Edryd began to understand just how difficult his position was, and wondered if it might have been better if he had simply not survived his illness. He had narrowly slipped a draugr who seemed to have a personal mission to unrelentingly follow him across the breadth of the known world, only to end up mixed up with a man who paired unwilling captives and slaves to those very same deathly creatures. He could hardly have found a less safe place to escape to.
“I have no right to ask more of you, but when we met you told me you could help me leave An Innis,” Edryd reminded her, holding onto the small hope that this gave him.
“I am afraid it is too late for that,” Irial responded. “I should not have spoken about that, not without better understanding the situation. I was lacking some important information, or I would never have suggested it.”
Edryd assumed this to mean that Seoras’s interest in him was much stronger than she had imagined, and he didn’t push the matter any further. He would have to face the realities of the situation without complaint. Seeing the look of sudden resignation on his face, Irial made an effort to reassure him. “No reason to worry for the moment, you are nowhere near well enough to leave here. I can buy you time to figure things out before you will need to resume training with Seoras.”
“I really am grateful for your help,” Edryd said sincerely. “Tell me what I can do for you in return. I am sure there is something.”

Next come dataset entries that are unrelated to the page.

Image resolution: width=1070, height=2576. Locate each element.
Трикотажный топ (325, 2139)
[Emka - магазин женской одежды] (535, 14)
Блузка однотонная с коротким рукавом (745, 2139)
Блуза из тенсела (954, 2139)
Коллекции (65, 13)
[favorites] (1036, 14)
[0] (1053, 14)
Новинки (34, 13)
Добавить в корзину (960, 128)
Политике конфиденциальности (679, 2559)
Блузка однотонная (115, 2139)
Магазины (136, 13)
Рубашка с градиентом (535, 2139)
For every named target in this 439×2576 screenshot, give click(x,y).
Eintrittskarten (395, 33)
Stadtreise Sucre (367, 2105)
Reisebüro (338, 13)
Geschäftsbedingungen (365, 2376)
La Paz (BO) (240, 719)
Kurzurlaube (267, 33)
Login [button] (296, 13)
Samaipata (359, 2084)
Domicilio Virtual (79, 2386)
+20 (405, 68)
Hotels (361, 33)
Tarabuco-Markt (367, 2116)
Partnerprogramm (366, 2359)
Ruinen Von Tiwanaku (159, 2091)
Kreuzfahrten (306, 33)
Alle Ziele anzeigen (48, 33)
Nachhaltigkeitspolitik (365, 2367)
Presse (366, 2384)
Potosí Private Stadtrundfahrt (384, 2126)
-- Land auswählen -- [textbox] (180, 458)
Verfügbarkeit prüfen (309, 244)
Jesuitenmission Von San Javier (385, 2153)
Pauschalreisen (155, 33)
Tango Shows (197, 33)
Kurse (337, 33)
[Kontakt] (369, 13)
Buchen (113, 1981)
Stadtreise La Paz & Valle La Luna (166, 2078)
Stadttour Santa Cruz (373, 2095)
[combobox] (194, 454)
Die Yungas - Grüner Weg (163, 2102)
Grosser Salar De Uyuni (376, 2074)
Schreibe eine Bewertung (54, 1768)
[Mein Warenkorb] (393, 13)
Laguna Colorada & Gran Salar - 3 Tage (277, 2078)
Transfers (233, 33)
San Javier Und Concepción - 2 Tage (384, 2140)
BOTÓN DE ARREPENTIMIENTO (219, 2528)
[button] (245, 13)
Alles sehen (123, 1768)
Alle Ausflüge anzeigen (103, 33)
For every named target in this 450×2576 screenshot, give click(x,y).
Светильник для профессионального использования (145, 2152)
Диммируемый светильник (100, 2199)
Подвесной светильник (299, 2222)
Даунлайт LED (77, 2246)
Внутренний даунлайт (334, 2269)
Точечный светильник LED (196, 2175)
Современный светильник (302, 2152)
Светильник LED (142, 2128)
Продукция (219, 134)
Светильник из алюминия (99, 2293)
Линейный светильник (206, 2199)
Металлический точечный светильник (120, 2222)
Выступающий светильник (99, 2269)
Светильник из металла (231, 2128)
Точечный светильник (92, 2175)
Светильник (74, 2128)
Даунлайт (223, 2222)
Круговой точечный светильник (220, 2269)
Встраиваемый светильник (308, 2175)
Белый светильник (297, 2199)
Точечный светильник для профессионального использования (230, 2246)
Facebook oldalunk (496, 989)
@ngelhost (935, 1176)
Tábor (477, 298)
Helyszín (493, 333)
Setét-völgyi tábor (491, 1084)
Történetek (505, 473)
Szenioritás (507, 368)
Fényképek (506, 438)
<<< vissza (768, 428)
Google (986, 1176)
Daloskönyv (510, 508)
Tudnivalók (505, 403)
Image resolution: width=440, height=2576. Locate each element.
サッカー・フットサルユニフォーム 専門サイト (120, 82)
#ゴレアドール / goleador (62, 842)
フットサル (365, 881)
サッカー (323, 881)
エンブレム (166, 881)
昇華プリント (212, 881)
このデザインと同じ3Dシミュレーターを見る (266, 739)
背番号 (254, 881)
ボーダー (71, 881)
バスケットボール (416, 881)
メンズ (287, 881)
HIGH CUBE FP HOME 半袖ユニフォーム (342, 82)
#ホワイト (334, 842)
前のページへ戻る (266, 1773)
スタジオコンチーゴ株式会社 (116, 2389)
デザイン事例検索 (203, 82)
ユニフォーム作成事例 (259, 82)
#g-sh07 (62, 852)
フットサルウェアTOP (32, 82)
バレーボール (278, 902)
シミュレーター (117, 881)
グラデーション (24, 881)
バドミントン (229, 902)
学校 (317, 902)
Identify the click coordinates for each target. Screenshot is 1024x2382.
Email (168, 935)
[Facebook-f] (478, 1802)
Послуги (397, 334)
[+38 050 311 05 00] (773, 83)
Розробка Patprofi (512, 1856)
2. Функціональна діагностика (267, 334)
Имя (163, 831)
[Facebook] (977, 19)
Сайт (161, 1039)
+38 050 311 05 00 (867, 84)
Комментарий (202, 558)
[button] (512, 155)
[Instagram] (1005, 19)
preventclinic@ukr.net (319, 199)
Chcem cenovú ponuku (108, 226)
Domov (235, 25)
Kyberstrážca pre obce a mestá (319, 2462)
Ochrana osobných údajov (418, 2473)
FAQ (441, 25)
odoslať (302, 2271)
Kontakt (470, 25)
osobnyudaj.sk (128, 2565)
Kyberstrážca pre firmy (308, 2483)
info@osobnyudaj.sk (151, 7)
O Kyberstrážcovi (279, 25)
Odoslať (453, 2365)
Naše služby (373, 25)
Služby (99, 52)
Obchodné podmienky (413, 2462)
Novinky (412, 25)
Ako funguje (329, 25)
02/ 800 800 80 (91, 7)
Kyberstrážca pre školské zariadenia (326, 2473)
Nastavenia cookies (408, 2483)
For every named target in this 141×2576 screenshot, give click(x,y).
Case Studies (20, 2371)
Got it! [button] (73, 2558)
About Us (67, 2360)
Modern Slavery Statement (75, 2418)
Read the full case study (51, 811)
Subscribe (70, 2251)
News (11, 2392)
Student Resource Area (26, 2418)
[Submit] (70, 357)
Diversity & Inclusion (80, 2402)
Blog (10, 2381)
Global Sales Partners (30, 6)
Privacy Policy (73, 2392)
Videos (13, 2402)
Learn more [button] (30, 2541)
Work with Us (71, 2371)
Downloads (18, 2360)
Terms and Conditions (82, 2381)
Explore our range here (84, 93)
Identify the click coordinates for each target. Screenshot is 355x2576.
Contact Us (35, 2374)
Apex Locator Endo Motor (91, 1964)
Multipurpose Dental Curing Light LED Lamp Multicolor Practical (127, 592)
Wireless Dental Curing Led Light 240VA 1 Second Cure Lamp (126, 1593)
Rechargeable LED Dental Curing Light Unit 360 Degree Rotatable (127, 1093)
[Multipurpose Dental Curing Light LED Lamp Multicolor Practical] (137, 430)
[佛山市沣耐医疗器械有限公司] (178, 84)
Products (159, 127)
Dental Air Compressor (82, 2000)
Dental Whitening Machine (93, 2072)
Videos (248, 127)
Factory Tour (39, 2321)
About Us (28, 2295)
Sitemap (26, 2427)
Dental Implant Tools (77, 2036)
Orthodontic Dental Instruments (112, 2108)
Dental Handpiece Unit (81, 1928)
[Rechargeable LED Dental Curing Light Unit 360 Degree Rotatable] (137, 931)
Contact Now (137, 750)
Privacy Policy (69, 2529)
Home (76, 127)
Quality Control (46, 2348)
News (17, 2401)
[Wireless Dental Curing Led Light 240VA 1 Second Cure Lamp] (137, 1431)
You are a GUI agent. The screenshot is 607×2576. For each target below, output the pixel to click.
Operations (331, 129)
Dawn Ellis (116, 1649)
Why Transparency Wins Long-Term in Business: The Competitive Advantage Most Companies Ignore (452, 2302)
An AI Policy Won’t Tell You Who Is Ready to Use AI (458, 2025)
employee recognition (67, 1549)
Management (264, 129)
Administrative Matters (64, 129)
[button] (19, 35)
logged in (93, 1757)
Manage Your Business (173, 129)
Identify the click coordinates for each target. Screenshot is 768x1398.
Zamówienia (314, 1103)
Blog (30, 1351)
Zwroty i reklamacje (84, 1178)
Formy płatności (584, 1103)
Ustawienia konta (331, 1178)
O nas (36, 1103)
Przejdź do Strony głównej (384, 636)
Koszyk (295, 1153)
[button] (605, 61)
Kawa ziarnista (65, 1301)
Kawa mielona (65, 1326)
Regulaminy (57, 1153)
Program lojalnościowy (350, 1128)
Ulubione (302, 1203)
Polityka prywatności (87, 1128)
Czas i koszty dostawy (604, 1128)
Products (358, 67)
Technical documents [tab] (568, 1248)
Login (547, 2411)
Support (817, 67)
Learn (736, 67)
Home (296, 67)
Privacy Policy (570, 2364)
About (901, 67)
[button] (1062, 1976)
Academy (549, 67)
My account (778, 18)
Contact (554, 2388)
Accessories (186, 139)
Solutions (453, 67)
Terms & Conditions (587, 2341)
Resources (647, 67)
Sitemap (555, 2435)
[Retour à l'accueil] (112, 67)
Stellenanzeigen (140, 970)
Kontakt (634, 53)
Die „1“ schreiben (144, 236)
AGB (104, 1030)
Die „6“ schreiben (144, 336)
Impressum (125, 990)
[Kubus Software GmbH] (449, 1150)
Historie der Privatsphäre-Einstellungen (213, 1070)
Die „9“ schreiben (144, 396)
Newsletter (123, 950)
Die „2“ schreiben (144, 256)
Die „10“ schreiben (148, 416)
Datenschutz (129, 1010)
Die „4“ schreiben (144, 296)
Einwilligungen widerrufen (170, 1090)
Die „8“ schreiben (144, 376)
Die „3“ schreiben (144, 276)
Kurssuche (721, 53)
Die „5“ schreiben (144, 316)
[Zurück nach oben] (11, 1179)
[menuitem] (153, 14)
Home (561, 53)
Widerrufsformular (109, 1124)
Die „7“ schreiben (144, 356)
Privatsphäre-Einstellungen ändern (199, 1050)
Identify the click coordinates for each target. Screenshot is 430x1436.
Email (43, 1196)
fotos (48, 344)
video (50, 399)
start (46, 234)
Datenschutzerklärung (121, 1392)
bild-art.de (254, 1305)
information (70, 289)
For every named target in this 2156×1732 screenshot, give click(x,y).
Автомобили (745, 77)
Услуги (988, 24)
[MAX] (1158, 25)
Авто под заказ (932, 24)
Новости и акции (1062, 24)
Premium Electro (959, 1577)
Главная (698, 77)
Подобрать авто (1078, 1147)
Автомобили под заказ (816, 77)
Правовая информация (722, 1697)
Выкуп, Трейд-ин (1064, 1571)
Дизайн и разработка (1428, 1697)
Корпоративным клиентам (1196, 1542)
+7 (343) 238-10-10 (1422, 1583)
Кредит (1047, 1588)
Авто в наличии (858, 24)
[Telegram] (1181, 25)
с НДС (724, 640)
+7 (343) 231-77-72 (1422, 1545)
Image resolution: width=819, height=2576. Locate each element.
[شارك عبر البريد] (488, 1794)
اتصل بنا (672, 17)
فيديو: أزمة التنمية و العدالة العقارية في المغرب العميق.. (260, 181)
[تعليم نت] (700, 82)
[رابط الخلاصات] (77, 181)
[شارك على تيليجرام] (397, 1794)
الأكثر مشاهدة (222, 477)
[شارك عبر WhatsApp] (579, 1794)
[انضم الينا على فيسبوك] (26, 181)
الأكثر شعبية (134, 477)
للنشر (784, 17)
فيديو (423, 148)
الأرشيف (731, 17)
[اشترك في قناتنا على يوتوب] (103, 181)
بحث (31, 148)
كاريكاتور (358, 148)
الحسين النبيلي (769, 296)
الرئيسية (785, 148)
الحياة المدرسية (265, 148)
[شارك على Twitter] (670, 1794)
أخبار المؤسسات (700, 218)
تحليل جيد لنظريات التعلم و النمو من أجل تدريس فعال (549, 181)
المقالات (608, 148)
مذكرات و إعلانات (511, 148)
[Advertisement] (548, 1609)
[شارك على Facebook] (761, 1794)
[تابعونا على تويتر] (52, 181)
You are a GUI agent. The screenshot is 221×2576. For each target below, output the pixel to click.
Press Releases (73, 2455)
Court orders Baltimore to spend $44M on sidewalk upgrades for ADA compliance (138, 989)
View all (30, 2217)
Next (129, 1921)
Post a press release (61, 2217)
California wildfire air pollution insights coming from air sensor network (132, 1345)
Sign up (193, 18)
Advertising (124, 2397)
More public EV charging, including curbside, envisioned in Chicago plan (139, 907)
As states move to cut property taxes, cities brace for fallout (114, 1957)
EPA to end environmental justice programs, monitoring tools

Appearing uncertain, Irial looked Edryd over intently, considering what she should say. “We will talk of it when you are better,” she finally offered, explaining nothing at all.
Irial closed the conversation by asking after anything he might need. Insisting that he didn’t need anything, Edryd was then left alone in the room, sitting on the edge of the bed. Immediately, he regretted not having asked about a change of clothes.
It was no more than a few minutes later when Eithne intruded upon his solitude. “If you were wondering,” she began slowly and seriously, “Irial was just being mean when she said that I was bad at cooking.” Eithne seemed to be very worried on this point.
“I’m sure she was,” Edryd replied.
“I don’t know how to make chicken dumplings,” she admitted. “But I watch over the goats and chickens, and I work in the garden. I help harvest vegetables, I tend the fire, and I help clean everything.”
Edryd smiled as he listened to the unending list of things that Eithne did to contribute.
“If I don’t know how to cook, it is because she doesn’t either,” she continued, rationalizing any perceived shortcomings she might have. “I’ve seen how she does it though. If she would let me, I could cook what she does,” Eithne insisted. She didn’t seem to realize that she was contradicting her earlier claim that Irial couldn’t cook at all.
“You have left something important out,” Edryd objected.
Eithne tensed, expecting Edryd to challenge the glowing review she had just given herself.
“You know how to nurse a poor sick stranger back to health,” Edryd said. “I understand I have you to thank for watching over me and getting me better.”